Note the line containing "You are a GUI"; from it through the last line below, give only those lines again, exactly, both ends included, skipping pictures.

::: Stored data :::

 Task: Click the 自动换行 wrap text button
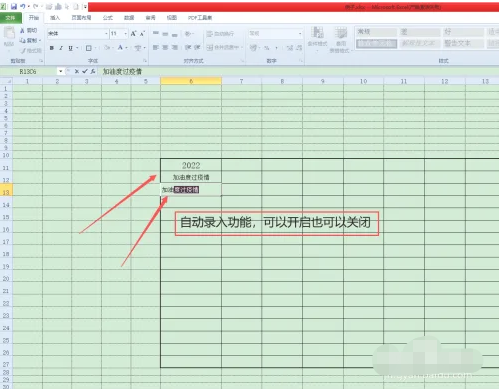220,34
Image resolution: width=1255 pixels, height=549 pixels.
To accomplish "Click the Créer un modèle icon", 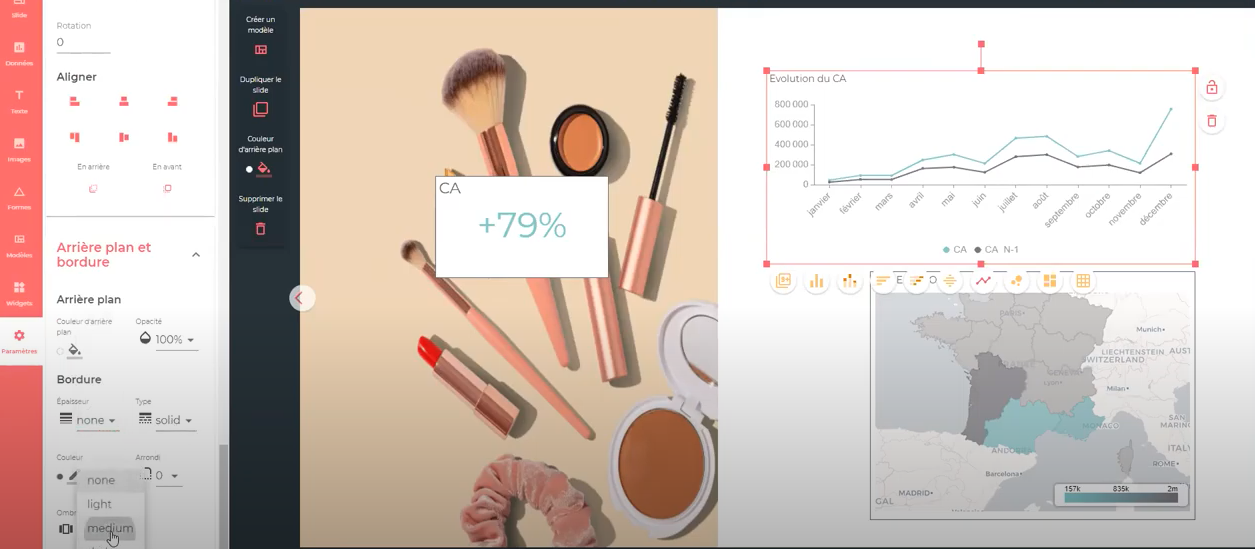I will click(260, 50).
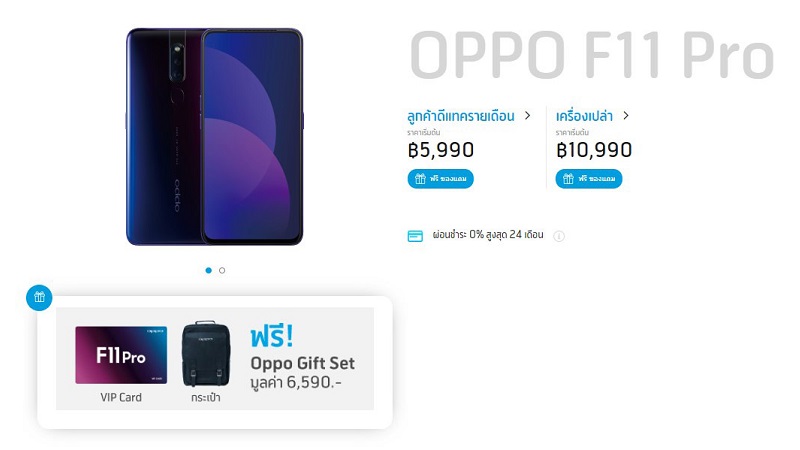Viewport: 800px width, 450px height.
Task: Open the เครื่องเปล่า pricing option
Action: (584, 116)
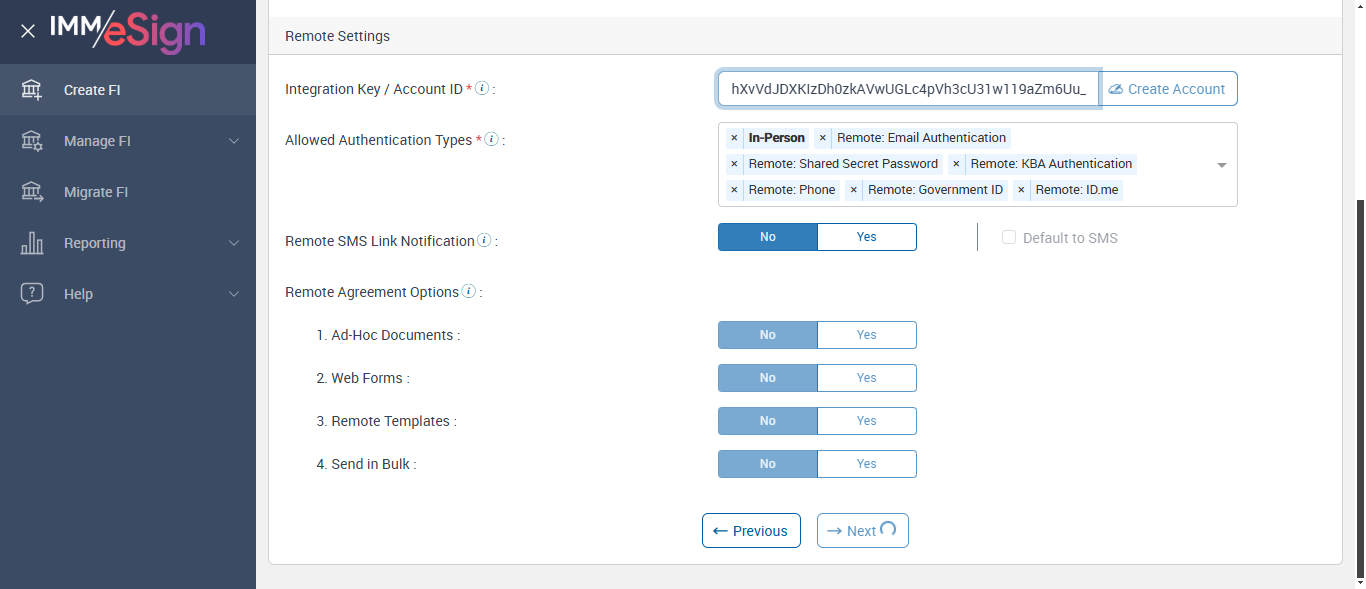Viewport: 1366px width, 589px height.
Task: Check the Default to SMS checkbox
Action: click(x=1009, y=238)
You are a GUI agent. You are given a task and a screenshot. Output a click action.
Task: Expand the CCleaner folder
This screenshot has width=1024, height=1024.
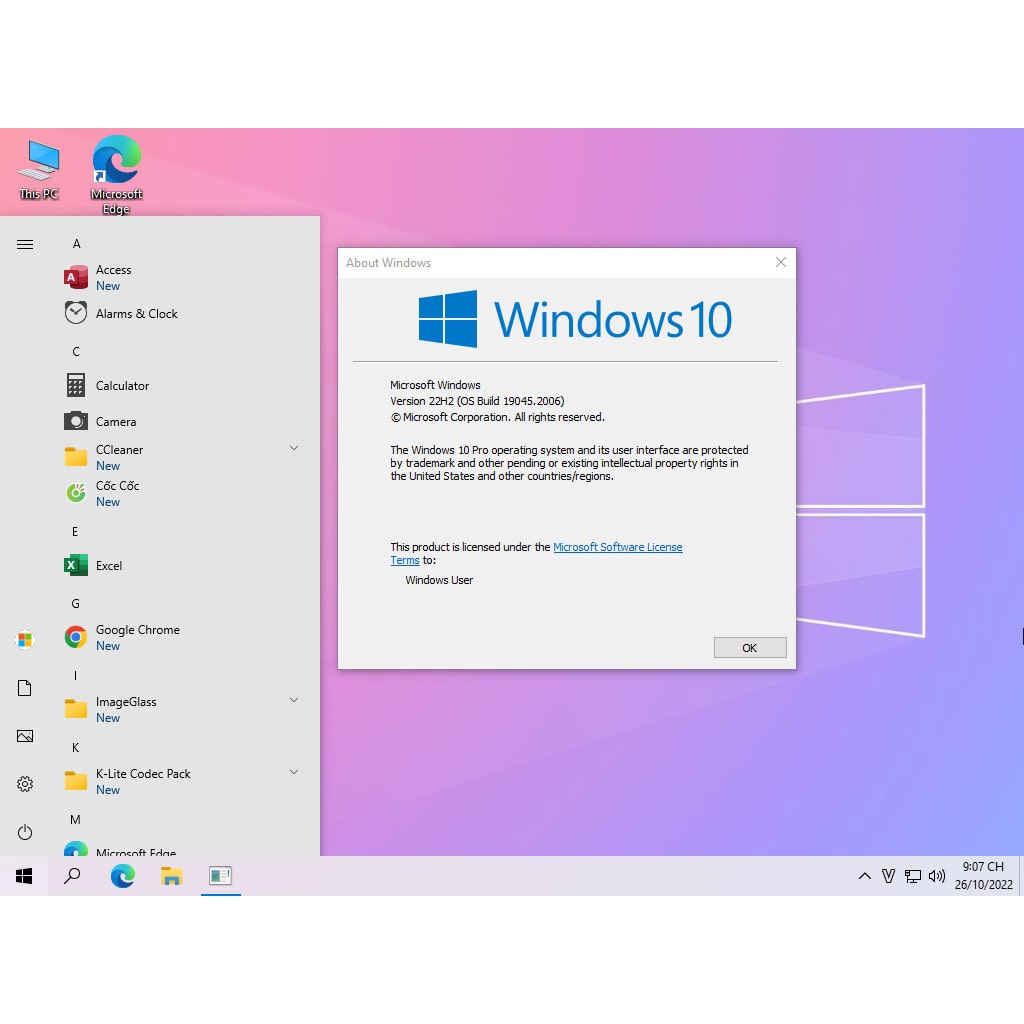coord(294,448)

:::

■ **Solved problem**
You are a GUI agent. You are given a task and a screenshot. Output a click action.
Task: Expand the CCleaner folder
This screenshot has width=1024, height=1024.
coord(294,448)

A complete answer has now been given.